** Start SOURCE DOCUMENT **
28…. TwentyEIGHT

Ireland

Sunday-28

It is estimated that by the year 2100 50-90% of the world’s current languages will be considered “extinct”- no longer being spoken by a single human being. Currently there are between 6000-7000 languages in use across the planet today. This number seems immense until considering that many of these languages are spoken by less than 10,000 people. The top twenty most prevalent languages are utilized by nearly half of the world and as more and more children learn the ‘dominant’ language as their first, the scale continues to tip, gaining momentum every year.

These statistics neatly describe, in an ideal world, results of increasing exposure and access to one another, although more likely they are results of cultural repression, homogenization and the annihilation of entire human legacies. Following logic down its unfortunate path, accompanying the loss of a language is also the loss of all that it uniquely described and documented.   Lost is the irreplaceable firsthand information about the natural world, about the history and traditions of a people, lost is their addition to the expansive human landscape.
** End SOURCE DOCUMENT **
*EXERCISE BRIEF*. Print the stretch from "It is estimated" through "momentum every year." in the piece on vanishing languages above, word for word.
** Start SUPPLIED DATA **
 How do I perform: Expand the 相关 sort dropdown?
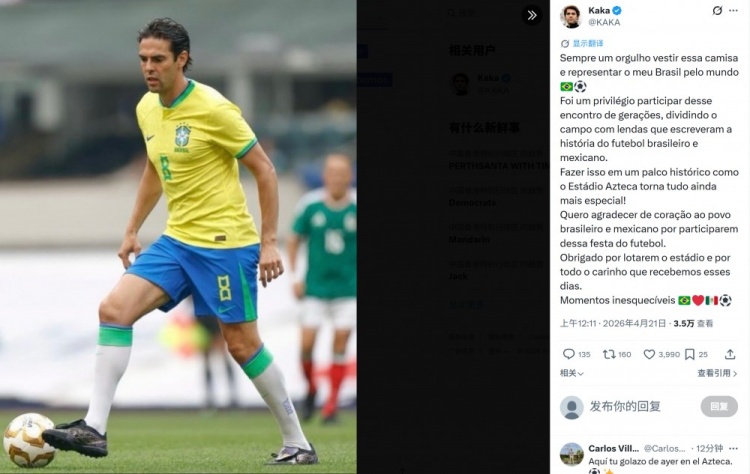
** End SUPPLIED DATA **
*RIGHT ANSWER*.
It is estimated that by the year 2100 50-90% of the world’s current languages will be considered “extinct”- no longer being spoken by a single human being. Currently there are between 6000-7000 languages in use across the planet today. This number seems immense until considering that many of these languages are spoken by less than 10,000 people. The top twenty most prevalent languages are utilized by nearly half of the world and as more and more children learn the ‘dominant’ language as their first, the scale continues to tip, gaining momentum every year.